Bethesda ci parla del genere narrativo alla base di Wolfenstein II: The New Colossus.

“Ucronia”: etimologicamente, questa parola significa “non tempo” (particella negativa “u”, seguita da “chronos”, tempo).
L’ucronia rappresenta un genere narrativo basato sulla riscrittura della storia partendo da un evento che nella realtà ha avuto esiti diversi. Questo è quanto accade anche in The New Colossus, ambientato in una realtà alternativa in cui il nazismo regna supremo sul mondo.

Il mondo della fantascienza ha sempre frequentato l’ucronia. Nei videogiochi costituisce un ottimo espediente per presentare i periodi storici del passato sotto una nuova luce, suscitando l’interesse del giocatore. Ma anche nella letteratura e nel cinema l’ucronia non è affatto una novità.
Ecco una serie di esempi, riguardanti il solo caso della Seconda Guerra Mondiale: La svastica sul sole
(scritto nel 1962 da Philip K. Dick), Fatherland (film del 1994, basato sull’omonimo romanzo di Robert Harris), Bastardi senza gloria (film del 2009 di Quentin Tarantino).

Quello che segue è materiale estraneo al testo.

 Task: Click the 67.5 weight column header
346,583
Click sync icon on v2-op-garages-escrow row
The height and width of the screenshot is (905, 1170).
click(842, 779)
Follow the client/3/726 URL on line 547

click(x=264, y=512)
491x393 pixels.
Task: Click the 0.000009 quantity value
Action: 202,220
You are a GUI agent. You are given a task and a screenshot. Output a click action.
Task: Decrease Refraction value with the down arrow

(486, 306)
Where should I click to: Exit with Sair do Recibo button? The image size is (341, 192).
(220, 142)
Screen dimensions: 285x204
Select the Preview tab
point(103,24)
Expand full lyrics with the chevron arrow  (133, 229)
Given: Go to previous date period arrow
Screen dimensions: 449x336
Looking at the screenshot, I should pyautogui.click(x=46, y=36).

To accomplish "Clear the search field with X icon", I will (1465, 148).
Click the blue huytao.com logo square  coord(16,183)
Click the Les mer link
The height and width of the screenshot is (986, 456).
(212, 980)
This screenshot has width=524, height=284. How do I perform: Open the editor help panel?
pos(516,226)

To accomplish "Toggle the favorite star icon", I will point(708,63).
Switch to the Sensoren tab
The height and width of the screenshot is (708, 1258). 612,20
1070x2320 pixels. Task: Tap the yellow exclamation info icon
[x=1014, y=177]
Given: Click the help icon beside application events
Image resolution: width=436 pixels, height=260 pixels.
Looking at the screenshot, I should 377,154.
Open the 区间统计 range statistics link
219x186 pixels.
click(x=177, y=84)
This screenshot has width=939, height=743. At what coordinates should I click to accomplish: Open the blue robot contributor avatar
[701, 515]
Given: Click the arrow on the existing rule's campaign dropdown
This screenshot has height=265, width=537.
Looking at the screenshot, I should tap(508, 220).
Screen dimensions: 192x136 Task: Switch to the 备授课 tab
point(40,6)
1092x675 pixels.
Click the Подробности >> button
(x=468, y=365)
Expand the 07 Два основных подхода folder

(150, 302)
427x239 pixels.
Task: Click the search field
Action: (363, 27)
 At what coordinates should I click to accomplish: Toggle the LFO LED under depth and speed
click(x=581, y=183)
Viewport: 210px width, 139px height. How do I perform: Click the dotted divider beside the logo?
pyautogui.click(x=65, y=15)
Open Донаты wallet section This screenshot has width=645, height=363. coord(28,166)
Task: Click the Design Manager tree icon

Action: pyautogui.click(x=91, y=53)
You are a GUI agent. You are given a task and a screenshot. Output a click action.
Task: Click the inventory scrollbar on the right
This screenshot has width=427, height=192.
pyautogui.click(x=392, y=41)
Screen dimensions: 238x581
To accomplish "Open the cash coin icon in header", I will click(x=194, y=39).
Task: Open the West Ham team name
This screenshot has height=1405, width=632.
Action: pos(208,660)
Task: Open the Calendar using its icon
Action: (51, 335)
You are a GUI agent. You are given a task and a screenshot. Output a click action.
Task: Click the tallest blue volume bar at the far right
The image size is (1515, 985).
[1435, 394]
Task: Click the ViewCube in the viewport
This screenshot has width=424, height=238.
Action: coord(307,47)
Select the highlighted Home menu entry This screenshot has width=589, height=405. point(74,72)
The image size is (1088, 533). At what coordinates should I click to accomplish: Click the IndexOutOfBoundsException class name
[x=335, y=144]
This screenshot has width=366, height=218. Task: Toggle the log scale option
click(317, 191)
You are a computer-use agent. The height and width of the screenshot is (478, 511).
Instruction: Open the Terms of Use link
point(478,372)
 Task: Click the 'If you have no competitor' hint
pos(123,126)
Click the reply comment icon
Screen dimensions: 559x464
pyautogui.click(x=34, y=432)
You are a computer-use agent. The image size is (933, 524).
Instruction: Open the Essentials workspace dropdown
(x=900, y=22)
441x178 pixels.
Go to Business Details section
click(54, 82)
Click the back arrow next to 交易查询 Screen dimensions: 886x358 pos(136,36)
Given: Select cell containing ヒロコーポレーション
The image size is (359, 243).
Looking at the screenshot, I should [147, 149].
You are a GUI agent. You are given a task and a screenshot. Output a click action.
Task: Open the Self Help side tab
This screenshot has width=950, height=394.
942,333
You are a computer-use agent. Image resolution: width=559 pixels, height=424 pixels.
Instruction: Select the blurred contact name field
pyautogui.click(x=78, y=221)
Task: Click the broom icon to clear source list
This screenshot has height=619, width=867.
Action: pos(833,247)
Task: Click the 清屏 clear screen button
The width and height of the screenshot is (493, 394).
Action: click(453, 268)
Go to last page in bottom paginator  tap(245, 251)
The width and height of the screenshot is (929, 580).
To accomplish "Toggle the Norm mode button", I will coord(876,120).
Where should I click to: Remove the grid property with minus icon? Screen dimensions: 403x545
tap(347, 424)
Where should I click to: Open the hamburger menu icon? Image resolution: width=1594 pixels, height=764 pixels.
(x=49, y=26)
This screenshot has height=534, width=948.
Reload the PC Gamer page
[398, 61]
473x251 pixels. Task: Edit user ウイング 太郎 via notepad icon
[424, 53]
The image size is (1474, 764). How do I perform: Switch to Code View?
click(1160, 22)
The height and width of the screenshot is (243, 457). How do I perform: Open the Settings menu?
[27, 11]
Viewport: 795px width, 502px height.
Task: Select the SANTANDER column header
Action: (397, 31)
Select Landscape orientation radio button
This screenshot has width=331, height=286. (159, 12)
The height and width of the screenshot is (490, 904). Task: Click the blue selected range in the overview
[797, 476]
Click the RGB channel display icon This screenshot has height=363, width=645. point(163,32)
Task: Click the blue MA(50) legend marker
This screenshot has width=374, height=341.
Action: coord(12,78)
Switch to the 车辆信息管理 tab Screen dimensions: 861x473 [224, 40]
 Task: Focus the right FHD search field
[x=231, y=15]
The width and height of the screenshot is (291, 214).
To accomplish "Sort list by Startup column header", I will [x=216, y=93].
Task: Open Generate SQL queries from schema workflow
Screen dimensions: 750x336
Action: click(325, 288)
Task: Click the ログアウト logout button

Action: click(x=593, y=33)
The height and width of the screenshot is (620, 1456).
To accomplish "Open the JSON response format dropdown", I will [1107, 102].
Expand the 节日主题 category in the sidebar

E se la storia avesse avuto esiti differenti? E se nel 1943 la battaglia di Stalingrado fosse stata vinta dalle forze di Hitler, o se lo sbarco in Normandia fosse fallito? Tutte le opere ucroniche partono da questa domanda: “E se…?”, ma poche affrontano conseguenze inquietanti quanto quelle di un diverso esito della Seconda Guerra Mondiale.